Coroner & Legal
It’s a Father Knows Best, big brother, nanny state …
When will they ever learn?
This is not Mary Travis wondering where all the flowers may have gone. (Check point here, while anyone under fifty Googles Mary Travis.) Rather, it is me wondering why this state government always has to learn the hard way, rather like a child who persistently steers their own course, oblivious to the sage advice that is available from within the family if only they had the common sense to ask.
This week’s community outrage over new regulations affecting egg producers is but the latest instance of a government (politicians and bureaucrats) that refuses to consult over regulations. It’s a Father Knows Best, big brother, nanny state, call-it-what-you-will attitude to regulation. And, every time, they get themselves into a public brawl that should have been completely avoidable. People react to fear, to rumour, to the unknown. They think the worst. That is human nature.
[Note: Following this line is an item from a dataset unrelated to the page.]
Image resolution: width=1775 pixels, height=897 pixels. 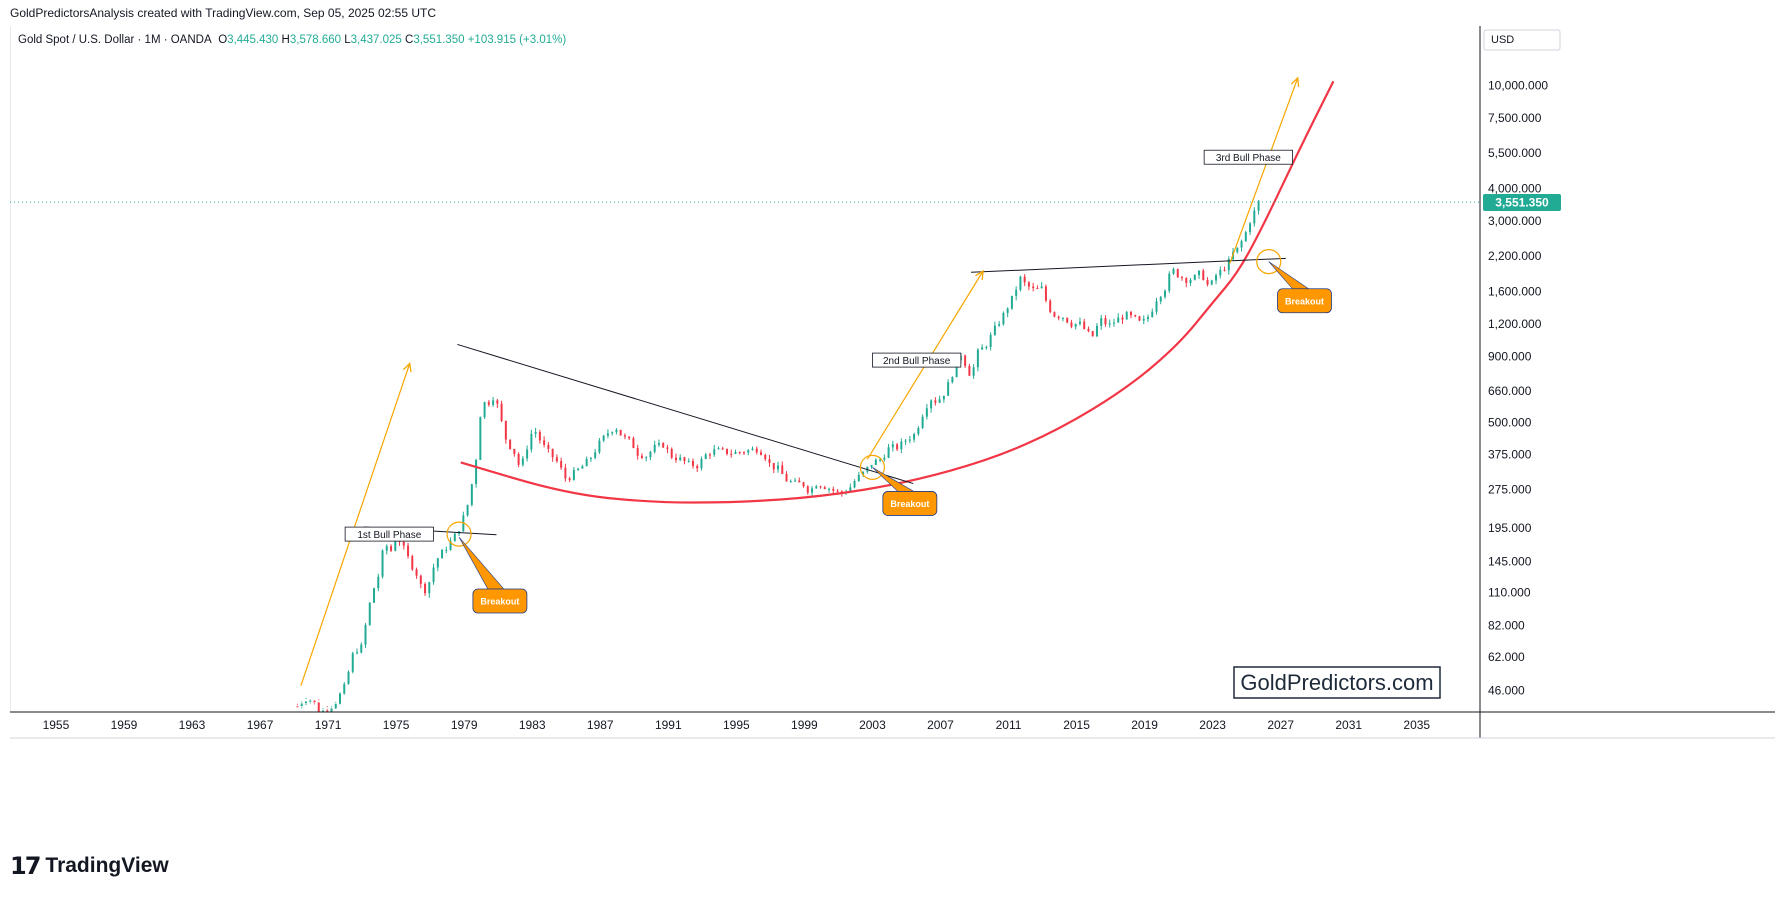 I want to click on y-tick-label: 660.000, so click(x=1510, y=391).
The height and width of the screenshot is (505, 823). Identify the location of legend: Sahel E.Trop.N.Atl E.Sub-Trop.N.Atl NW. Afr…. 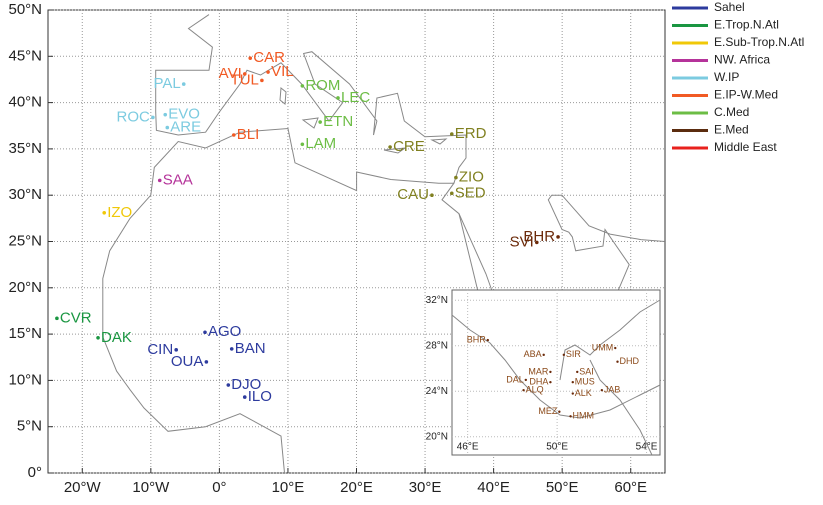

So why haven’t we all had a chance to consider these new regulations in the lead-up to them coming into effect on November 26? Why has it been sprung on us with such little notice? It seems to be par for the course, with an apparent unwillingness within government to engage in transparent and genuine consultation or even discourse with affected parties. On that basis, confusion and resentment are almost inevitable. And that’s before we even get to look at the actual content of the regulations.
TFGA has no problem with enforcing reasonable food safety standards – for eggs or for anything else. However, there has to be some relationship between risk and the scale of the regulatory burden. It’s the commonsense test.
I remain to be convinced that stamping eggs, as is required under the new national standard, is a reasonable response to the level of risk to consumers from contaminated eggs. If someone were to fall ill, the idea of rummaging through their kitchen waste bin looking for broken eggshells in search of an identity stamp doesn’t seem foolproof. Several days on, the rubbish is most likely to have been transferred to the waste bin and been picked up by the garbage truck. But that is the national standard, so we have to comply.
Perhaps understandably, small egg producers have cried foul over this and other requirements in the new code. These will cost them money – probably more money than they can afford for such a small level of production. That’s unfortunate.
However, regulations don’t come out of nowhere. These days, they are generally a response to increasingly unrealistic expectations about stripping all risk out of the environment, or paternalistic attitudes of protecting people from themselves. In this type of nanny state approach, that important balance between risk and response is missing; and often the resulting regulations don’t pass the commonsense test.
I’m constantly amazed, though, that the people who support more and more regulation of food and farmers are often the same ones who are outraged when the regulations they have championed impact on them directly.
We’ve seen that this week, with clamouring for small producers and people supplying farmers’ markets to be exempt from these new regulations.
If the health risks posed by potentially contaminated eggs are such that regulation to this level is deemed to be necessary; then surely that risk is the same for all eggs, and those regulations should apply to all eggs? The converse argument is that, if some eggs can be exempt, then the regulations are really not necessary for any eggs.
Regular readers will know I often talk about how farmers welcome the concept of a level playing field – but rarely see one that isn’t skewed against them.
I’m using eggs in this example only because this happens to be topical. Awhile back, we were shaking our heads over the regulations that are putting an end to the school fete cake stall; this week, it is eggs; next week, as the CWA pointed out, it will be jams. The logic applies across the board.
Now is the time for us to consider whether the pendulum of regulation has swung too far; and whether the nanny state approach is really what we want.